Data extracted from a collection:
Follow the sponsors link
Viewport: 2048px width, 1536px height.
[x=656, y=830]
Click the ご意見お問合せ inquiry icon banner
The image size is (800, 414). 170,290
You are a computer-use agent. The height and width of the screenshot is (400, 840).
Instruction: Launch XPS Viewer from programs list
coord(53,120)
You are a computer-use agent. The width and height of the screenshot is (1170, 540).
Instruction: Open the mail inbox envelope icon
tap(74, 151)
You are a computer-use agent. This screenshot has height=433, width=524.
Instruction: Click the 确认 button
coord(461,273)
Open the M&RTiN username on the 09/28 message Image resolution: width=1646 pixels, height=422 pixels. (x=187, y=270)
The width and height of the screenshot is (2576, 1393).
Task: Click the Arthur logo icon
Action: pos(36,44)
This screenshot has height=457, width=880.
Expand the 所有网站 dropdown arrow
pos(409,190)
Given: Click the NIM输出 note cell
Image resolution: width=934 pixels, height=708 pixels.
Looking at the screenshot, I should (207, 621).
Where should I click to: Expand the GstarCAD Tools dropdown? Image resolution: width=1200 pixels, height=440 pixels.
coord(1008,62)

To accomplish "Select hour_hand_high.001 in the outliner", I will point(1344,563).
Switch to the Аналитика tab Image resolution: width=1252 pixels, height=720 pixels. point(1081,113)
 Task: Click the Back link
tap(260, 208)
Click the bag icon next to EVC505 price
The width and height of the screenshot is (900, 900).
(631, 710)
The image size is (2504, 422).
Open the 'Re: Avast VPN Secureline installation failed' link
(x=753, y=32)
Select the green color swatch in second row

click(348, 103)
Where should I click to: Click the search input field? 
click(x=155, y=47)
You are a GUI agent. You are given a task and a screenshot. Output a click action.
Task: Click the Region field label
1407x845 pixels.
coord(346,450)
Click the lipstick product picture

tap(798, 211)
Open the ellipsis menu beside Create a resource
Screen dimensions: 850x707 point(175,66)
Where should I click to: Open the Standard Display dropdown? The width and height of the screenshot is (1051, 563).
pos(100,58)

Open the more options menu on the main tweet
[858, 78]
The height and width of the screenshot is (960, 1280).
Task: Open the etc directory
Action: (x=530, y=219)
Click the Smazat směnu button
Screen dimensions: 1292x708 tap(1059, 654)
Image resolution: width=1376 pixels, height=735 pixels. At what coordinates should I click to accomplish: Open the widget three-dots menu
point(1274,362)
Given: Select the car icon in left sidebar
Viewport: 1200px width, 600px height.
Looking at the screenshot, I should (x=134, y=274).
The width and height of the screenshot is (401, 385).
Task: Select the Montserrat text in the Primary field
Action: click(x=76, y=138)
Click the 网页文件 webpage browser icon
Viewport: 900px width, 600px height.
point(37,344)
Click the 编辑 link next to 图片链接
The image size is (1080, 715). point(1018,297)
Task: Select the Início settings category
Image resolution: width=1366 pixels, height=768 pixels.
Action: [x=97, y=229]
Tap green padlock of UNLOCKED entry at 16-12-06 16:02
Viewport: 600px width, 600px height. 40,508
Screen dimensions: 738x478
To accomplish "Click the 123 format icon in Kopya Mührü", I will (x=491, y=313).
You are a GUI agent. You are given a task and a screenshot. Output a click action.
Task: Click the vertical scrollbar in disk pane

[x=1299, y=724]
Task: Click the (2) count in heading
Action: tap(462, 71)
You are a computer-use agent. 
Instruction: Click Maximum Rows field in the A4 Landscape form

◆ Stated exercise ◆
Can you copy these items word for word?

◆ Solved exercise ◆
Follow the sponsors link
Viewport: 2048px width, 1536px height.
[x=656, y=830]
Click the ご意見お問合せ inquiry icon banner
The image size is (800, 414). 170,290
You are a computer-use agent. The height and width of the screenshot is (400, 840).
Instruction: Launch XPS Viewer from programs list
coord(53,120)
You are a computer-use agent. The width and height of the screenshot is (1170, 540).
Instruction: Open the mail inbox envelope icon
tap(74, 151)
You are a computer-use agent. This screenshot has height=433, width=524.
Instruction: Click the 确认 button
coord(461,273)
Open the M&RTiN username on the 09/28 message Image resolution: width=1646 pixels, height=422 pixels. (x=187, y=270)
The width and height of the screenshot is (2576, 1393).
Task: Click the Arthur logo icon
Action: pos(36,44)
This screenshot has height=457, width=880.
Expand the 所有网站 dropdown arrow
pos(409,190)
Given: Click the NIM输出 note cell
Image resolution: width=934 pixels, height=708 pixels.
Looking at the screenshot, I should (207, 621).
Where should I click to: Expand the GstarCAD Tools dropdown? Image resolution: width=1200 pixels, height=440 pixels.
coord(1008,62)

To accomplish "Select hour_hand_high.001 in the outliner", I will point(1344,563).
Switch to the Аналитика tab Image resolution: width=1252 pixels, height=720 pixels. point(1081,113)
 Task: Click the Back link
tap(260, 208)
Click the bag icon next to EVC505 price
The width and height of the screenshot is (900, 900).
(631, 710)
The image size is (2504, 422).
Open the 'Re: Avast VPN Secureline installation failed' link
(x=753, y=32)
Select the green color swatch in second row

click(348, 103)
Where should I click to: Click the search input field? 
click(x=155, y=47)
You are a GUI agent. You are given a task and a screenshot. Output a click action.
Task: Click the Region field label
1407x845 pixels.
coord(346,450)
Click the lipstick product picture

tap(798, 211)
Open the ellipsis menu beside Create a resource
Screen dimensions: 850x707 point(175,66)
Where should I click to: Open the Standard Display dropdown? The width and height of the screenshot is (1051, 563).
pos(100,58)

Open the more options menu on the main tweet
[858, 78]
The height and width of the screenshot is (960, 1280).
Task: Open the etc directory
Action: (x=530, y=219)
Click the Smazat směnu button
Screen dimensions: 1292x708 tap(1059, 654)
Image resolution: width=1376 pixels, height=735 pixels. At what coordinates should I click to accomplish: Open the widget three-dots menu
point(1274,362)
Given: Select the car icon in left sidebar
Viewport: 1200px width, 600px height.
Looking at the screenshot, I should (x=134, y=274).
The width and height of the screenshot is (401, 385).
Task: Select the Montserrat text in the Primary field
Action: click(x=76, y=138)
Click the 网页文件 webpage browser icon
Viewport: 900px width, 600px height.
point(37,344)
Click the 编辑 link next to 图片链接
The image size is (1080, 715). point(1018,297)
Task: Select the Início settings category
Image resolution: width=1366 pixels, height=768 pixels.
Action: [x=97, y=229]
Tap green padlock of UNLOCKED entry at 16-12-06 16:02
Viewport: 600px width, 600px height. 40,508
Screen dimensions: 738x478
To accomplish "Click the 123 format icon in Kopya Mührü", I will (x=491, y=313).
You are a GUI agent. You are given a task and a screenshot. Output a click action.
Task: Click the vertical scrollbar in disk pane

[x=1299, y=724]
Task: Click the (2) count in heading
Action: tap(462, 71)
You are a computer-use agent. 
Instruction: Click Maximum Rows field in the A4 Landscape form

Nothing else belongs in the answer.